Writing the Perfect Beast #27
There are no winners when xenophobia becomes more damaging than criticism...
Starting in October 2005, I decided to talk honestly about the business of how I write poetry. There are people who teach how to create poetry, how to format it, how to submit and how publishing in general works. I am not seeing that many people doing work on what you need to do with your brain and mental attitudes to make that stick, grow and then evolve. HI THERE.
Let’s see if we can change that.
This was not the post I intended to write today, but on considered reflection it is the post that needed to be written.

We start this discussion with someone else's feedback. Victoria Moul is a British literary critic, scholar, poet and translator living in Paris. Hilary Menos has been published by Seren and Smith|Doorstop, and has been a poet since 2005: between them they have pretty comprehensively savaged the text of the National Contest's winning entry. Menos is The Friday Poem's editor.
However, I didn't come across this as I do not read the Substack. In fact, I have this publication on my personal blacklist, over an incident that took place back in the day when Twitter was not an overt right-wing mouthpiece, but the signs were there. The friend who alerted me to this text started a thought process that I was quite a long way down, until I went back to read the article again for quotes.
The opening paragraph, the space where I should be convinced this work has merit, and that I should buy into it's point, reads as follows:
So, the dust has started to settle on this year’s National Poetry Competition winners announcement. We’ve all read the winning poem, ‘The Gathering’ by Partridge Boswell, of Vermont, and the second placed poem, ‘Axe’, by Damen O’Brien, from Queensland, Australia, and the third placed poem, ‘Badminton’, by Zoe Dorado, from California, and we’ve all muttered something about how none of the top three are British, as far as we can tell, or living in Britain, so why is the competition called the National rather than the Open or the International? Then we’ve gone back and really looked at the winning poem again, and … well.
Well, indeed. I didn't mutter ANYTHING about the nationalities of the winning authors. I CERTAINLY gave absolutely zero thought to that even being a factor. Suddenly, the grace and favour I was prepared to give to this 'close' reading by a poet and a literary critic has also been effectively eviscerated. I'm not taking people seriously who judge work in Paragraph One as 'not British'.
I've had a lot of issue in the last few months with my work 'not being a good fit' for all number of different spaces, but that's the point. ANYTHING can be a poem: ‘Good’ then becomes a subjective benchmark and ‘Award Winning’ becomes divisive. In all the spaces in between are the people who could do with learning (who rarely do) with those who are easily hurt being further damaged.
My work won't work in many spaces because these people want something else.
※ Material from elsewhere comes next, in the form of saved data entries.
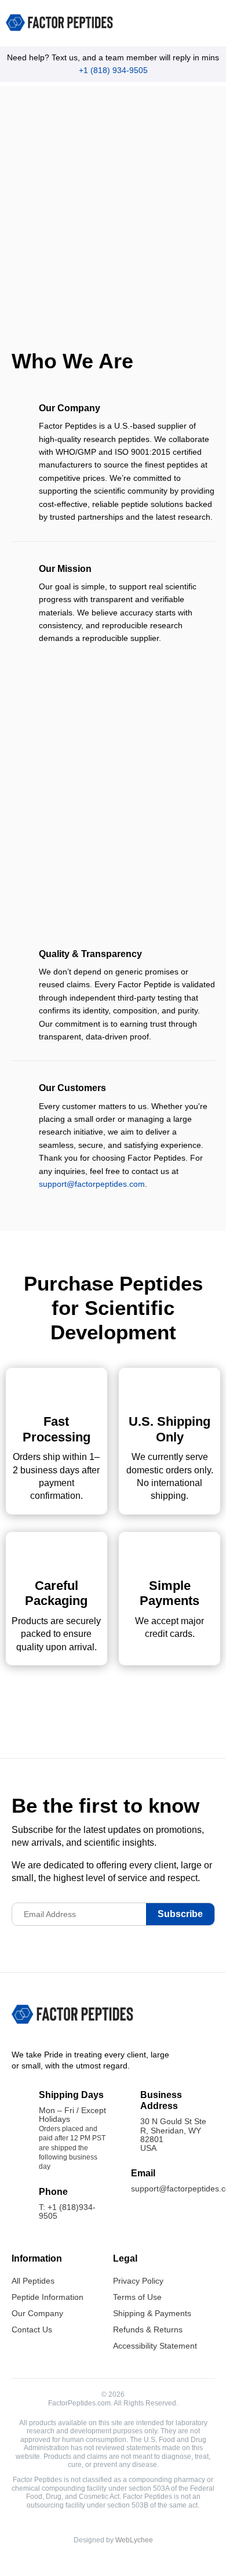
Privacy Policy (138, 2280)
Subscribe (180, 1914)
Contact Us (32, 2329)
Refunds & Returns (148, 2329)
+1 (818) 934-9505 (113, 70)
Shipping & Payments (152, 2313)
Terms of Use (137, 2297)
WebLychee (134, 2540)
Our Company (37, 2313)
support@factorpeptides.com (92, 1184)
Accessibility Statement (155, 2345)
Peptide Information (47, 2297)
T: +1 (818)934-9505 (67, 2211)
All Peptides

This is a crucial point when learning from failure. If your criticism from anything stems from a misplaced idea that you are somehow better than everyone else, it is time to check your privilege. Just because you have a platform that allows you to show how bad something is based on your reading of it, and to show how clever and capable you are of doing so, does not mean that you should.
I'd love to ask people straight up why I fail at shit, I really would, but it doesn't happen, it never will happen and I'd be foolish to argue that 90% of the time. However, what I can do is if I'm treated like dirt by a publisher and they effective belittle both my work and my vision, is take what I wrote and leave. That's what I did last year with Hedgehog Press, and I'll be happy to do it again if required.
There are no winners when xenophobia becomes more damaging than criticism.
I sent a poem to another friend of mine this week. I wasn't clear at the time of my intent by the action. They saw something in it that I've known about for a while, but have not yet fully embraced as a direction: all I was looking for was validation. It turns out that poem is an experiment on what exactly is possible right now. Can I get myself published opening a poem with a controversial subject line?

It turns out that I can. This poem sits in incredibly illustrious company on the website owned by a former Forward Prize winning poet. It's title is a location created by https://what3words.com which has become a new form of sedition, as it turns out a really smart way of hiding intent in plain sight. I can't talk about the project right now either as the pamphlet it comes from is in contest.
Sometimes, if you want to make as point, how you present yourself really matters. However smart you are, or capable, or accurate the work ends up being, if it's not backed up by fairness and care, it will cause more harm than good. People will tell you that the REAL problem is having too much politics in poetry, and I'll tell them that's simply not true. The problem is teaching people how to be tolerant.
Poetry is for EVERYBODY, regardless of what you personally believe.